Zwischen Selbstfindung und Selbsterinnerung
Franziska Autzen inszeniert Marie Jungs ersten Bühnentext „Poupette“, der trotz thematischer Überladenheit überzeugt
Was bleibt am Ende eines Menschenlebens übrig? Welche Spuren hinterlässt das Individuum bei seinen Mitmenschen? Und will es überhaupt anhand dieser Eindrücke definiert werden? Denn in einer Gesellschaft, in der es für viele immer noch unmöglich scheint, ihr wahres Ich zu zeigen oder gar zu finden, kann eine derartige Definition kaum funktionieren. Um diese Fragen und um viele andere Themen kreist Marie Jungs Stück „Poupette“, das momentan im Théâtre National du Luxembourg von Franziska Autzen inszeniert wird.
Marie Jungs erster Bühnentext – ein Einpersonenstück, in dem sie selbst die Hauptrolle übernimmt – erzählt von einer Frau, die sich am Ende ihres Lebens befindet und über ihren bisherigen Werdegang reflektiert. Anna Denise Schmit heißt die mittlerweile 96 Jahre alte Unterhalterin, Schriftstellerin, Garagistin und kinderlose Witwe. Das ist das Bild, das sie für viele hinterlässt. Dabei ist sie so viel mehr als das – oder will es zumindest sein.
Ungeschönte Gedankenketten
Anna Denise – genannt „Poupette“– ist eine Widerstandskämpferin: Sie lehnt sich gegen patriarchalische Gesellschaftsstrukturen auf und prangert das standardisierte Leben des Kleinbürgertums an, merkt rückblickend allerdings, dass auch sie manchmal Teil dieser Ordnungen ist. Dabei möchte sie sich auf keinen Fall der Norm zuweisen lassen. „Ich wollte nie so aussehen wie jede andere“, ruft Poupette, während sie mit auffälligen, goldenen Hackenschuhen über die Bühne läuft und tanzt.
Jungs Text schwankt zwischen innerem Monolog, Bewusstseinsstrom und eingebauten Dialogen, bei denen die Schauspielerin in die anderen Rollen hineinschlüpft. Der Figurenwechsel wird von Marie Jung gekonnt durch das Springen zwischen den verschiedenen Scheinwerferspots untermalt.

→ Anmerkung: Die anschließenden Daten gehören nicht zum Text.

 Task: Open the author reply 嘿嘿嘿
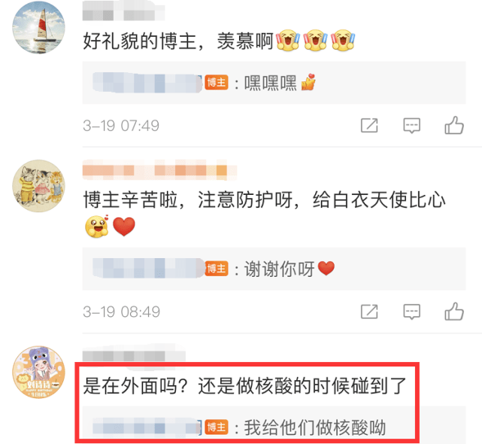coord(274,83)
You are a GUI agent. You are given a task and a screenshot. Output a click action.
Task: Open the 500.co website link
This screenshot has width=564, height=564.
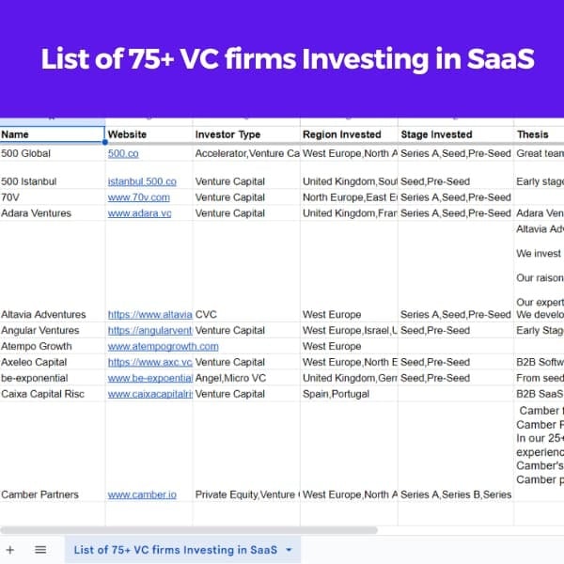(x=123, y=153)
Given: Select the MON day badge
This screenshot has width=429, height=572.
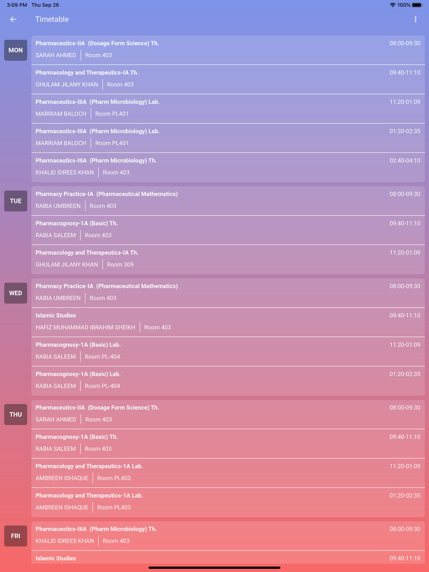Looking at the screenshot, I should point(16,50).
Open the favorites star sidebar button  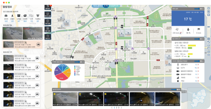pos(48,37)
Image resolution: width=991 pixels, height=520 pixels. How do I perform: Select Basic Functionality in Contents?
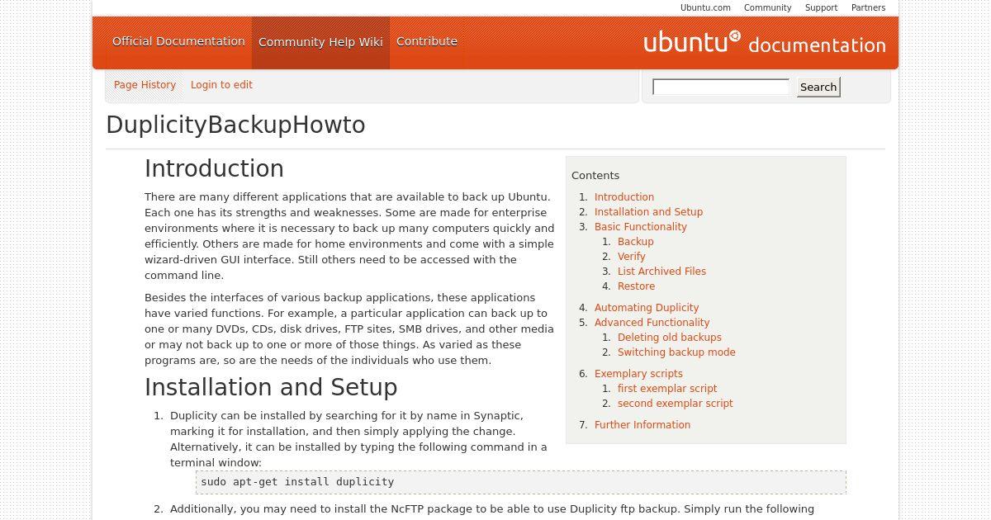640,227
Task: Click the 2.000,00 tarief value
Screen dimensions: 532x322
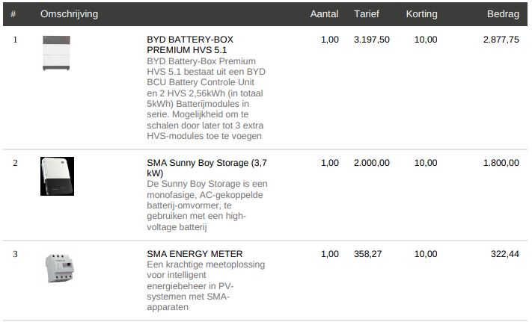Action: pyautogui.click(x=371, y=163)
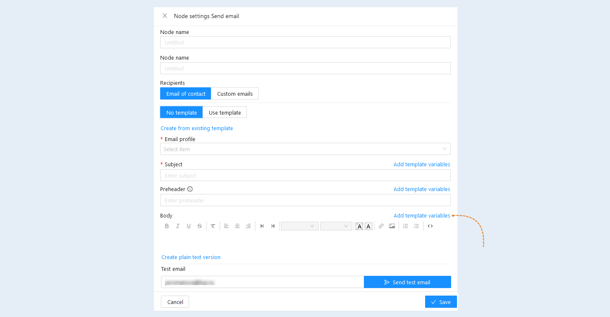Image resolution: width=610 pixels, height=317 pixels.
Task: Open Create from existing template link
Action: 197,128
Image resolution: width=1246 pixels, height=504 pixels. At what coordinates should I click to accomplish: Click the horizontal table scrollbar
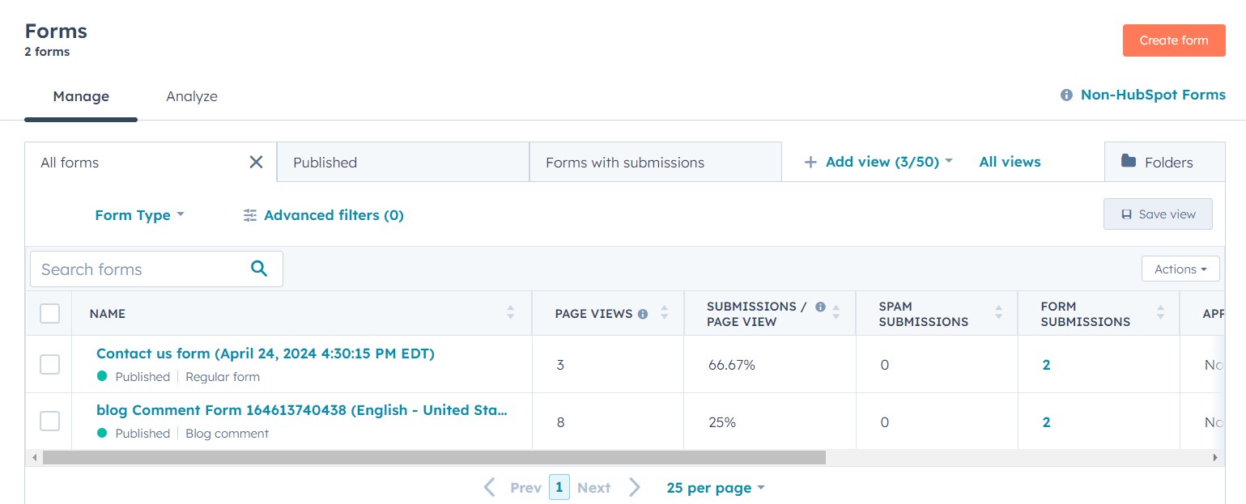(434, 458)
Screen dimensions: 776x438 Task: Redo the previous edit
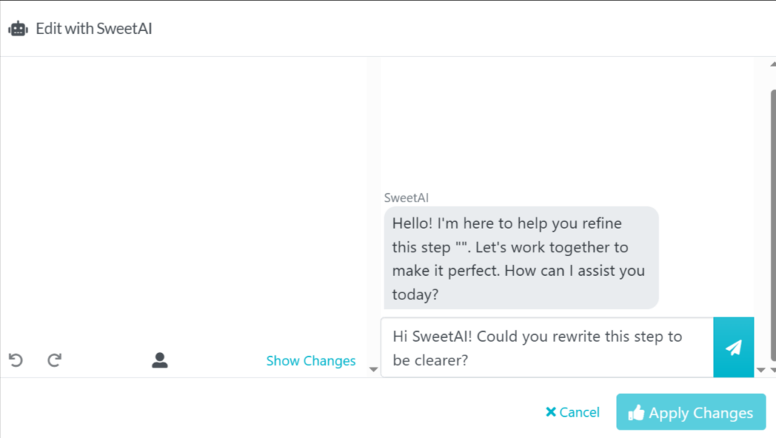coord(54,361)
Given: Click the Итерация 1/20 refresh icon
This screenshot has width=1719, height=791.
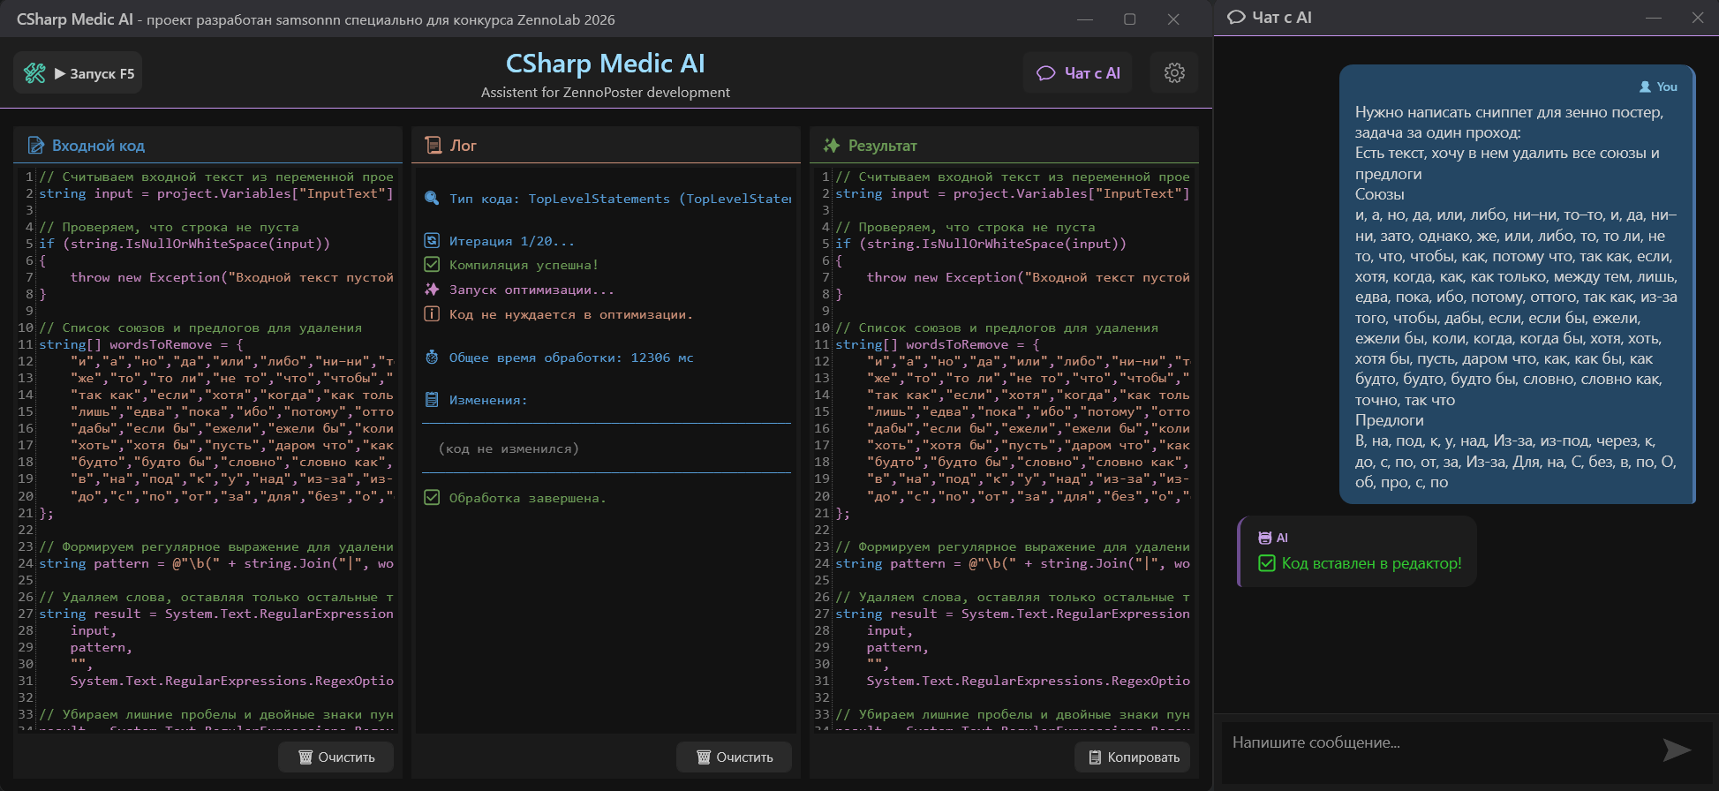Looking at the screenshot, I should click(432, 241).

Mal führt Anna Denise ein stummes Selbstgespräch, mal tritt sie in Dialog mit dem Publikum und an anderen Stellen werden ihre Gedankengänge und ihre Empfindungen ungefiltert ans Licht gebracht. Was der Wahrheit entspricht und was nicht, bleibt offen, sodass Poupette, dem, was man in der Literatur als unzuverlässige Erzählerin bezeichnet, entspricht.
In elliptischen Retrospektiven – die stellenweise etwas chaotisch daherkommen und thematisch manchmal zu viel auf einmal wollen – spricht Anna Denise über das Leben und wie es einen formt und beeinflusst, wechselt hierbei allerdings immerzu zwischen Gegenwart und Vergangenheit. Sie blickt auf frühere Beziehungen zurück und schildert – aber nie zu explizit – traumatische und prägende Erlebnisse, die sie bis heute nicht verarbeitet hat.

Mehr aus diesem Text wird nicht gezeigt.